» **WHAT THE EXERCISE ASKS**
Write out the full listing again, exactly as it stands.

» **SUPPLIED INFORMATION**
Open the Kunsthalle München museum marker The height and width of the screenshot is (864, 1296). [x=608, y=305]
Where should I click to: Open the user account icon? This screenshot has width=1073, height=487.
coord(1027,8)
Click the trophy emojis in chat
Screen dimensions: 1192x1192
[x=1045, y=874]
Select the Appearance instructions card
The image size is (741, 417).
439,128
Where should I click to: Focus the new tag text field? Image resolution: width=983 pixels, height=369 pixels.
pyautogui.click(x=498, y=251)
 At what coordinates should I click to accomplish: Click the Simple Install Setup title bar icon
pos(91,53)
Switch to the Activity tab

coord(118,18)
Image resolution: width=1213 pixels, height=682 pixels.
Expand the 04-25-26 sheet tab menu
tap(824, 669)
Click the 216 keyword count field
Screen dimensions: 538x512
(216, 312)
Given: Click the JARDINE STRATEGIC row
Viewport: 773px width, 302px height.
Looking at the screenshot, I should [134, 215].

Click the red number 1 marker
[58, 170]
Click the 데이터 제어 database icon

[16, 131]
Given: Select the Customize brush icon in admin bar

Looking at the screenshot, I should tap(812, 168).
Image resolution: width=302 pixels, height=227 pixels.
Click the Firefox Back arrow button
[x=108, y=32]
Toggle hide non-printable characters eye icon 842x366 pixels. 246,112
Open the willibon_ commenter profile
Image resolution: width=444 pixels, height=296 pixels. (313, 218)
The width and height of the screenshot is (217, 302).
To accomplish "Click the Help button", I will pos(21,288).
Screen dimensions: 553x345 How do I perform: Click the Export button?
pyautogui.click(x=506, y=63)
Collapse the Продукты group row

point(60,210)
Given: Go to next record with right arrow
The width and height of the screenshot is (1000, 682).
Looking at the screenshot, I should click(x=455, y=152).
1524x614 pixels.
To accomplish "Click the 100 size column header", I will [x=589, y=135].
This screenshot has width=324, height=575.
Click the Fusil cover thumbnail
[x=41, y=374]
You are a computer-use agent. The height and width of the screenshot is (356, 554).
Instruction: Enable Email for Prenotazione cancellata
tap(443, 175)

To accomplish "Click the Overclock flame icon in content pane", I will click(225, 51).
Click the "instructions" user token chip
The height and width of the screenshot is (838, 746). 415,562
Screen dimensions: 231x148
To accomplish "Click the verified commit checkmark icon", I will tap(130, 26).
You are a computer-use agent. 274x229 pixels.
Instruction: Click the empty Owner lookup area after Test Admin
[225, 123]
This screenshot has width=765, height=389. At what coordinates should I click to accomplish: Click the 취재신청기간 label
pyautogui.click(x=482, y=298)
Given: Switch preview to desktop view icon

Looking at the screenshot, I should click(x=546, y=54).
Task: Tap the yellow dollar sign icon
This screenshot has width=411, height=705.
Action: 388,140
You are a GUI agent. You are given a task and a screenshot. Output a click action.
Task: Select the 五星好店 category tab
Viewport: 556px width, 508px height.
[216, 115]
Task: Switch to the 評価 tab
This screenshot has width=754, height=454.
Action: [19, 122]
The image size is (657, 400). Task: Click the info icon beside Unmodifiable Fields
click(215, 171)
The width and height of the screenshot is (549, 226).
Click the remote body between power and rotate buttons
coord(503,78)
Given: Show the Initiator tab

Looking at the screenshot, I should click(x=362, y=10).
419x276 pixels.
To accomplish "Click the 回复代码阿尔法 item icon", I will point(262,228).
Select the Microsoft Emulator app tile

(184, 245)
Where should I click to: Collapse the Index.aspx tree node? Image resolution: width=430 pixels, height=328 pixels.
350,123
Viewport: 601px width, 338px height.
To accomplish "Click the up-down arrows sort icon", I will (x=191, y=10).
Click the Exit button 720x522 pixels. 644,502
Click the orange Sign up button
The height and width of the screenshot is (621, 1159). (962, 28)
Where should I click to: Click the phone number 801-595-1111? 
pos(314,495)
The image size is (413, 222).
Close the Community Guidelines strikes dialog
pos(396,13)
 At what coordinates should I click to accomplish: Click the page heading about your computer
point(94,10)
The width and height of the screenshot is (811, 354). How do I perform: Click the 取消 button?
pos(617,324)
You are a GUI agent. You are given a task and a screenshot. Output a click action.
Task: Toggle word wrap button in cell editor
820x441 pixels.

» **EXERCISE SOLUTION**
Open the Kunsthalle München museum marker The height and width of the screenshot is (864, 1296). [x=608, y=305]
Where should I click to: Open the user account icon? This screenshot has width=1073, height=487.
coord(1027,8)
Click the trophy emojis in chat
Screen dimensions: 1192x1192
[x=1045, y=874]
Select the Appearance instructions card
The image size is (741, 417).
439,128
Where should I click to: Focus the new tag text field? Image resolution: width=983 pixels, height=369 pixels.
pyautogui.click(x=498, y=251)
 At what coordinates should I click to accomplish: Click the Simple Install Setup title bar icon
pos(91,53)
Switch to the Activity tab

coord(118,18)
Image resolution: width=1213 pixels, height=682 pixels.
Expand the 04-25-26 sheet tab menu
tap(824, 669)
Click the 216 keyword count field
Screen dimensions: 538x512
(216, 312)
Given: Click the JARDINE STRATEGIC row
Viewport: 773px width, 302px height.
Looking at the screenshot, I should [134, 215].

Click the red number 1 marker
[58, 170]
Click the 데이터 제어 database icon

[16, 131]
Given: Select the Customize brush icon in admin bar

Looking at the screenshot, I should tap(812, 168).
Image resolution: width=302 pixels, height=227 pixels.
Click the Firefox Back arrow button
[x=108, y=32]
Toggle hide non-printable characters eye icon 842x366 pixels. 246,112
Open the willibon_ commenter profile
Image resolution: width=444 pixels, height=296 pixels. (313, 218)
The width and height of the screenshot is (217, 302).
To accomplish "Click the Help button", I will pos(21,288).
Screen dimensions: 553x345 How do I perform: Click the Export button?
pyautogui.click(x=506, y=63)
Collapse the Продукты group row

point(60,210)
Given: Go to next record with right arrow
The width and height of the screenshot is (1000, 682).
Looking at the screenshot, I should click(x=455, y=152).
1524x614 pixels.
To accomplish "Click the 100 size column header", I will [x=589, y=135].
This screenshot has width=324, height=575.
Click the Fusil cover thumbnail
[x=41, y=374]
You are a computer-use agent. The height and width of the screenshot is (356, 554).
Instruction: Enable Email for Prenotazione cancellata
tap(443, 175)

To accomplish "Click the Overclock flame icon in content pane", I will click(225, 51).
Click the "instructions" user token chip
The height and width of the screenshot is (838, 746). 415,562
Screen dimensions: 231x148
To accomplish "Click the verified commit checkmark icon", I will tap(130, 26).
You are a computer-use agent. 274x229 pixels.
Instruction: Click the empty Owner lookup area after Test Admin
[225, 123]
This screenshot has width=765, height=389. At what coordinates should I click to accomplish: Click the 취재신청기간 label
pyautogui.click(x=482, y=298)
Given: Switch preview to desktop view icon

Looking at the screenshot, I should click(x=546, y=54).
Task: Tap the yellow dollar sign icon
This screenshot has width=411, height=705.
Action: 388,140
You are a GUI agent. You are given a task and a screenshot. Output a click action.
Task: Select the 五星好店 category tab
Viewport: 556px width, 508px height.
[216, 115]
Task: Switch to the 評価 tab
This screenshot has width=754, height=454.
Action: [19, 122]
The image size is (657, 400). Task: Click the info icon beside Unmodifiable Fields
click(215, 171)
The width and height of the screenshot is (549, 226).
Click the remote body between power and rotate buttons
coord(503,78)
Given: Show the Initiator tab

Looking at the screenshot, I should click(x=362, y=10).
419x276 pixels.
To accomplish "Click the 回复代码阿尔法 item icon", I will point(262,228).
Select the Microsoft Emulator app tile

(184, 245)
Where should I click to: Collapse the Index.aspx tree node? Image resolution: width=430 pixels, height=328 pixels.
350,123
Viewport: 601px width, 338px height.
To accomplish "Click the up-down arrows sort icon", I will (x=191, y=10).
Click the Exit button 720x522 pixels. 644,502
Click the orange Sign up button
The height and width of the screenshot is (621, 1159). (962, 28)
Where should I click to: Click the phone number 801-595-1111? 
pos(314,495)
The image size is (413, 222).
Close the Community Guidelines strikes dialog
pos(396,13)
 At what coordinates should I click to accomplish: Click the page heading about your computer
point(94,10)
The width and height of the screenshot is (811, 354). How do I perform: Click the 取消 button?
pos(617,324)
You are a GUI agent. You are given a task and a screenshot. Output a click action.
Task: Toggle word wrap button in cell editor
820x441 pixels.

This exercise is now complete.